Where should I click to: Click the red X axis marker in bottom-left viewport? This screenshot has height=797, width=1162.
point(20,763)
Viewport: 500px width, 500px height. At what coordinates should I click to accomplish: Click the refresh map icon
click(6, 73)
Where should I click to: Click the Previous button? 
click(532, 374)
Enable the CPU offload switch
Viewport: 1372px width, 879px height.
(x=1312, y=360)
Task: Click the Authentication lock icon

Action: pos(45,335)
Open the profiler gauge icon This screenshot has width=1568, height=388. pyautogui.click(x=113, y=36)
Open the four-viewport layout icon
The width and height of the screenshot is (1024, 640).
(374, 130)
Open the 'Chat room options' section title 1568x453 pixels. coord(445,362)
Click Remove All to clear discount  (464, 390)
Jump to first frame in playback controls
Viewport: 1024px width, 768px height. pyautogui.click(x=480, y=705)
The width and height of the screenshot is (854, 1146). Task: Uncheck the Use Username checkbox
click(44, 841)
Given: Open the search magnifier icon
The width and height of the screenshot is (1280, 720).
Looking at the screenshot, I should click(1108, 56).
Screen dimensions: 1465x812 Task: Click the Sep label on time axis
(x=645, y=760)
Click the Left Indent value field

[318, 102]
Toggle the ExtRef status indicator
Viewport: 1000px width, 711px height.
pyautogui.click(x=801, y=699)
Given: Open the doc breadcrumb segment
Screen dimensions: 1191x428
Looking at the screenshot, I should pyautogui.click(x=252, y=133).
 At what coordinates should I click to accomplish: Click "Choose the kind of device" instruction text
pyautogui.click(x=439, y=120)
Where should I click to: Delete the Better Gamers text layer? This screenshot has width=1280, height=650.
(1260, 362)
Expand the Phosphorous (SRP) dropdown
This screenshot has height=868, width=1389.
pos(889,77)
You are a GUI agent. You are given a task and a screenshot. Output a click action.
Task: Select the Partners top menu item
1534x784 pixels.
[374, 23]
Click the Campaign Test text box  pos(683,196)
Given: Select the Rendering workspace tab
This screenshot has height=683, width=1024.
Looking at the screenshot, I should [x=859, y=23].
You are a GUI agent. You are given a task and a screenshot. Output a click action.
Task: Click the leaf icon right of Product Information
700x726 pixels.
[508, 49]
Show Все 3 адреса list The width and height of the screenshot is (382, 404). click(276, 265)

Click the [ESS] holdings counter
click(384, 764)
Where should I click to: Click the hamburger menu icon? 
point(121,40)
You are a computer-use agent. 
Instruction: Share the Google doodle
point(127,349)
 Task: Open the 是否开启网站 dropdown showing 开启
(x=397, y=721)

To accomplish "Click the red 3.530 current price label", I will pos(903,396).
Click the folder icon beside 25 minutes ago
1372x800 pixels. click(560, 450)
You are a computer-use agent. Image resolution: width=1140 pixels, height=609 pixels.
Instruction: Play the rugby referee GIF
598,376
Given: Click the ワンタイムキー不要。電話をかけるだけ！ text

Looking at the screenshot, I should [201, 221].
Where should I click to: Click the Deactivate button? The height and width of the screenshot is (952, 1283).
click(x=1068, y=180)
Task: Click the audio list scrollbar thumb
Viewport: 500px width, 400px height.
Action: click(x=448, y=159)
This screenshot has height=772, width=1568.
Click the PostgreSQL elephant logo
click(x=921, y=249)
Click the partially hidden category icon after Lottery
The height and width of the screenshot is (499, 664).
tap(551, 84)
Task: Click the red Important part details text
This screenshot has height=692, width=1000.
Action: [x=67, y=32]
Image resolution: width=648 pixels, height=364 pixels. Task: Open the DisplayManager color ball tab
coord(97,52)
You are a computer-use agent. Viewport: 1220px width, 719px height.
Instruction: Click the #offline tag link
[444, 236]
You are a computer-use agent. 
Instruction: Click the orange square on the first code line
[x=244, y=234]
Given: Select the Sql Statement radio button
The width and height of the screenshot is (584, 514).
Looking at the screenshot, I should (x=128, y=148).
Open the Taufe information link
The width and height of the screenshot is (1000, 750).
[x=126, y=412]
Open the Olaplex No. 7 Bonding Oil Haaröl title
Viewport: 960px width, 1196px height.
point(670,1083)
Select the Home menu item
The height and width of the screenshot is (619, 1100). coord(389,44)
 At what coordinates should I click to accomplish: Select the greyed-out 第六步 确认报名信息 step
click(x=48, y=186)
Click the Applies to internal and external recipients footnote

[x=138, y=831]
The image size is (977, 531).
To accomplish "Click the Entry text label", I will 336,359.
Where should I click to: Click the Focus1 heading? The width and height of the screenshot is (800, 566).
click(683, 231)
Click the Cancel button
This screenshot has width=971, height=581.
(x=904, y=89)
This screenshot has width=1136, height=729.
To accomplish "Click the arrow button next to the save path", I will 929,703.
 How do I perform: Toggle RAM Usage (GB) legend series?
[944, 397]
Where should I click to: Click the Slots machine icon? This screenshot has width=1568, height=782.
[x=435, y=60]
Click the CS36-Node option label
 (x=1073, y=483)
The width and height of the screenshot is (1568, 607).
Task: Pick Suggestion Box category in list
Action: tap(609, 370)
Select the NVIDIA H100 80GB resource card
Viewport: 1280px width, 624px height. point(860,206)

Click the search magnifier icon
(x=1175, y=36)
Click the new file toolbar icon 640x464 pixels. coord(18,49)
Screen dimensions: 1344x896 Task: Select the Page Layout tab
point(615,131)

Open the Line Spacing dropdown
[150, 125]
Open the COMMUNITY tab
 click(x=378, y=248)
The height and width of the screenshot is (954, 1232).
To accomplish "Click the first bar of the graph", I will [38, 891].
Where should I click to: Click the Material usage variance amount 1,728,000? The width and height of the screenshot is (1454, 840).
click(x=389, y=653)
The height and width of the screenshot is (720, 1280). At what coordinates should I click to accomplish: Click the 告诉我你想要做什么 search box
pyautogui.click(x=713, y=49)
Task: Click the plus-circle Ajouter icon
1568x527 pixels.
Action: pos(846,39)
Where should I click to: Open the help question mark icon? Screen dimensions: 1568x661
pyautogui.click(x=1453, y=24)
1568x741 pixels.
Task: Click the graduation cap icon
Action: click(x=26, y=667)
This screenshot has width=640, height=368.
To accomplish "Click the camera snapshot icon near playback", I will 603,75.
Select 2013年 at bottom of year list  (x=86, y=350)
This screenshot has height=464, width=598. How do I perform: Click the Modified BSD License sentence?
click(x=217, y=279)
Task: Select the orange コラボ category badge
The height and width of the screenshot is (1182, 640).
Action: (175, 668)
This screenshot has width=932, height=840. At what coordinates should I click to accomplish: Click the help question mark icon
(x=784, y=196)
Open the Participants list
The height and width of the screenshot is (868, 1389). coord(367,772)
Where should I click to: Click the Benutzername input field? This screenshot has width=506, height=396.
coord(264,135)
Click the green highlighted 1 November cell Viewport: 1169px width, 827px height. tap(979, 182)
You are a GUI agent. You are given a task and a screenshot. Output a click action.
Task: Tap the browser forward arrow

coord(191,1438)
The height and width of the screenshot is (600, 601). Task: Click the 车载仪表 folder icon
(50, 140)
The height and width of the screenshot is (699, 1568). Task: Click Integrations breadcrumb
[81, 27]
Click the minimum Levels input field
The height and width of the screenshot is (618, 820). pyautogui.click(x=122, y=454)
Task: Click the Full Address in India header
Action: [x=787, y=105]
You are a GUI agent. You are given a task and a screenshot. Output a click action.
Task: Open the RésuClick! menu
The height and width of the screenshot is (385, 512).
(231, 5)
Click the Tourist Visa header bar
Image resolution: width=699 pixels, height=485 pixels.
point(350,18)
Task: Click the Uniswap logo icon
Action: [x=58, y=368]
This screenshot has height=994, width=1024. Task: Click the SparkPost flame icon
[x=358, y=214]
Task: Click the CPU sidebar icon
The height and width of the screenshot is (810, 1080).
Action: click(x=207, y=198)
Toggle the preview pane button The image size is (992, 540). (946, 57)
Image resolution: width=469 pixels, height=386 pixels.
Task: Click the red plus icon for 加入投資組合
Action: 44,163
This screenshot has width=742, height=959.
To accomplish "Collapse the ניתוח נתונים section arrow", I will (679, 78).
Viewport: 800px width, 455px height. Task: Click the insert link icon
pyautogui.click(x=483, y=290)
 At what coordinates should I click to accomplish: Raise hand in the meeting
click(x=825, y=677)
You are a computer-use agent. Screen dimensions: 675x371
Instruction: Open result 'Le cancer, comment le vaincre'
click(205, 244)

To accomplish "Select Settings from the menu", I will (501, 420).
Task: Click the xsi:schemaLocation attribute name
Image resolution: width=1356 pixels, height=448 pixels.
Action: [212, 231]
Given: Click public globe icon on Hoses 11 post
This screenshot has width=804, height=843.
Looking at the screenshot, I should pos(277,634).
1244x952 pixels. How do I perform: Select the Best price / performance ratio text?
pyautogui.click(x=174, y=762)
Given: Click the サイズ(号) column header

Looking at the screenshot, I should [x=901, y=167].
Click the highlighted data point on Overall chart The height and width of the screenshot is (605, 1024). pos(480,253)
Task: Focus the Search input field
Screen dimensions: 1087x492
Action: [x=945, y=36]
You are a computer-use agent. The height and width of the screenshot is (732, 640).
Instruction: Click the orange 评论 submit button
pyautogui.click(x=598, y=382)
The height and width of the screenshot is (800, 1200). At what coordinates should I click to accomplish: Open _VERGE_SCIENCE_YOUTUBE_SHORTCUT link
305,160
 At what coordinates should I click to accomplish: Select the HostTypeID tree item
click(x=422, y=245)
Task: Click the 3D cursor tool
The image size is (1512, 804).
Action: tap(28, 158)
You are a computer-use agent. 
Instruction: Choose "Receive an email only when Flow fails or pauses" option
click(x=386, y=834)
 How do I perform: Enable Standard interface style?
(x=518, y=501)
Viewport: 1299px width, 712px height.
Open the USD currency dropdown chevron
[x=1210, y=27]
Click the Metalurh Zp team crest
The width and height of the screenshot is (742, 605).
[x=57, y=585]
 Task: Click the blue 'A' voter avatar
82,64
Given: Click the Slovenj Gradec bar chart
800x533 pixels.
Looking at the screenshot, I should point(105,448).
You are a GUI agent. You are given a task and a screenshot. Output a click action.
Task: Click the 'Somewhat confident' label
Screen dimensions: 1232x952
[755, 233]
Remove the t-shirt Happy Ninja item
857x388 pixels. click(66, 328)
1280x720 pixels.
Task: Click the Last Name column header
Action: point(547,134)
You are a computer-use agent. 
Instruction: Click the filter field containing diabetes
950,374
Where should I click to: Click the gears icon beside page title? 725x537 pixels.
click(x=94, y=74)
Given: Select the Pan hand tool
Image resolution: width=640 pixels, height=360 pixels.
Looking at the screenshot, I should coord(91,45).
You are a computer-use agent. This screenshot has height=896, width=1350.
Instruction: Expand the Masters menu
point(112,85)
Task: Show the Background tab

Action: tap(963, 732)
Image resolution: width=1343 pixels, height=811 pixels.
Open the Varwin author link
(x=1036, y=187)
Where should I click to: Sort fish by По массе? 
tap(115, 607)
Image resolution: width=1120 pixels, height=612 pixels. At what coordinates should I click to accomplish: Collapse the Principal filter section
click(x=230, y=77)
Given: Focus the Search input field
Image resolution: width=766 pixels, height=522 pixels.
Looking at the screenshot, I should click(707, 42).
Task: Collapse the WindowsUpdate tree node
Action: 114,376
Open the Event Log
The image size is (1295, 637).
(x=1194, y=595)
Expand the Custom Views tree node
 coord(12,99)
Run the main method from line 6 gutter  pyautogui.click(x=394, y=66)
══════════
**Exercise description**. Please return only the lines above, starting at the line that has "How do I perform: Enable" and ending at the line that has "Task: Click the 'Somewhat confident' label", keeping both and leaving each one unchanged.

**Finished task**.
 How do I perform: Enable Standard interface style?
(x=518, y=501)
Viewport: 1299px width, 712px height.
Open the USD currency dropdown chevron
[x=1210, y=27]
Click the Metalurh Zp team crest
The width and height of the screenshot is (742, 605).
[x=57, y=585]
 Task: Click the blue 'A' voter avatar
82,64
Given: Click the Slovenj Gradec bar chart
800x533 pixels.
Looking at the screenshot, I should point(105,448).
You are a GUI agent. You are given a task and a screenshot. Output a click action.
Task: Click the 'Somewhat confident' label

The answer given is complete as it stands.